Forrest Merton Holly Jr. (May 11, 1946 – May 22, 2017) was an American civil engineering professor, an hydraulician and the co-inventor of the Holly-Preissmann scheme for simulating transport of contaminants and suspended sediments in rivers. Holly was an expert in computational hydraulics, dispersion in natural waters, alluvial river processes, urban hydraulics, thermal transport in rivers, and irrigation control systems with interest the solution of practical river engineering problems. .

==Early life==
Forrest M. Holly Jr. was the oldest of four children born to Jean Treadway (1918–2007) and Forrest M. Holly Sr. Both of his parents were blind, yet managed a successful construction company in Ramona, California.

==Education==
Holly earned a B.S. in Civil Engineering from Stanford University in 1968, an M.S. in Civil Engineering from the University of Washington in 1969, and a PhD in Civil Engineering from Colorado State University in 1975 under the guidance of hydraulician Daryl B. Simons.

==Military service==
After earning his M.S. in Civil Engineering in 1969, Forrest was drafted into the U.S. Army. He did not wish to become an officer, so was sent to boot camp as an enlisted soldier. After boot camp, he received orders to ship to Vietnam. Since he possessed a M.S. degree he was stationed at the U.S. Army Corps of Engineers, Waterways Experiment Station, in Vicksburg, Mississippi, where he assisted with hydraulic modeling.

==Career==

- Sogreah (Société Grenobloise d'Etudes et d'Applications Hydrauliques). (1976–1981).
- University of Iowa, Iowa Institute of Hydraulic Research (1982–2003).
- Holly and Associates (2003-2017).

==Professional service==
President of the International Association for Hydro-Environment Engineering and Research (IAHR) 1999–2003.

==Innovations==
Together with Alexander Preissmann, Holly developed an accurate two-dimensional transport algorithm for open channel flow. This led to the so-called "Holly-Preissmann" scheme, was first published in
Holly, F.M. Jr., and A. Preissmann, Accurate Calculation of Transport in Two Dimensions, J. Hydraul. Div. Am. Soc. Civ. Engrs., Vol. 103, No. HY11, Nov. 1977, pp. 1259-1277. This represented the first high-order accuracy scheme for the implicit coupled solution of conservation of mass, energy, and momentum in open channels with dispersive transport of waterborne contaminants.. Holly's addition of transport capability to Preissmann's 4-point scheme for open channel flow modeling extended that code to simulate transport of suspended sediment or contaminants.

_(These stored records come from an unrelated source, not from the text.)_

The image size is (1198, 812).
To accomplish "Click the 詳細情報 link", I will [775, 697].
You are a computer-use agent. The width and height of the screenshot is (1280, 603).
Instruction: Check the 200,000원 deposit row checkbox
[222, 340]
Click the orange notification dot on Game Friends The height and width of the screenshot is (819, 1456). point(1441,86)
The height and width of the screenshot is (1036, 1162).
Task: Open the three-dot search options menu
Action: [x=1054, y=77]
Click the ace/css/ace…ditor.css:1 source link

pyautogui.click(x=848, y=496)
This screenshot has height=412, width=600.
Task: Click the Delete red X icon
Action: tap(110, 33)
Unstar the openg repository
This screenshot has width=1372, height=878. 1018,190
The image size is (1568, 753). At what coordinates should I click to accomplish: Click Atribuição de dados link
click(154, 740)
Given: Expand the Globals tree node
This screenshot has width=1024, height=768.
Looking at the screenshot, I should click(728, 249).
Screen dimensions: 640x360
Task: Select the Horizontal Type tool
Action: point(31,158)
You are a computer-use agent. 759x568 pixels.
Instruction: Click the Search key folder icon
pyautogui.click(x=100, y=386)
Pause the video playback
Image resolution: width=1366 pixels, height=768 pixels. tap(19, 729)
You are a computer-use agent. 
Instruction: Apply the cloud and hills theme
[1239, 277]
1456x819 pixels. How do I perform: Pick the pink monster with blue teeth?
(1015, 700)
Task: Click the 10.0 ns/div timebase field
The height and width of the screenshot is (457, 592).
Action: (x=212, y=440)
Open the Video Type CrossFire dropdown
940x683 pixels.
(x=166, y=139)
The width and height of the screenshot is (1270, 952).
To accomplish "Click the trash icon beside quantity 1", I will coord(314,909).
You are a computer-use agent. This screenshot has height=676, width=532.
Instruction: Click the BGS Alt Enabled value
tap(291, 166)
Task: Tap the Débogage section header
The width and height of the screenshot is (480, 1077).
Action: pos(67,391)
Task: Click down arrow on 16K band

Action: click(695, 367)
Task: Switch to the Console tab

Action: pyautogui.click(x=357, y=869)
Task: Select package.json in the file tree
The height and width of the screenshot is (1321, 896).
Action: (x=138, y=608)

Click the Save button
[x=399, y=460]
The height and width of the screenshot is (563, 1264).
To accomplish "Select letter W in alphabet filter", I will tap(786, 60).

Holly contributed to the reference text on computational hydraulics, Cunge, J.A., F.M. Holly Jr., and A. Verwey, Practical Aspects of Computational River Hydraulics, Pitman Publishing Ltd., London, 1980

He was a co-editor of Chen, C.J., Chen, L.-D., and F.H. Holly Jr., Turbulence Measurements and Flow Modeling, Taylor & Francis, Nov. 1986, 900 pp.

==Professional recognition==

- Arthur Thomas Ippen Award from the International Association of Hydraulic Research (1983), named after notable Hydraulician Arthur Thomas Ippen.
- Co-recipient of the Harold J. Schoemaker Award from the International Association of Hydraulic Research for the article "Two-phase Formulation of Suspended Sediment Transport,".
- Hunter Rouse Hydraulic Engineering Award , American Society of Civil Engineers, (2000) . This is a lifetime achievement award named after noted hydraulician Hunter Rouse.

==Personal life==
In 1968 he married Joyce Nowry. Together they had one son, Lance. Forrest Holly died on May 22, 2017.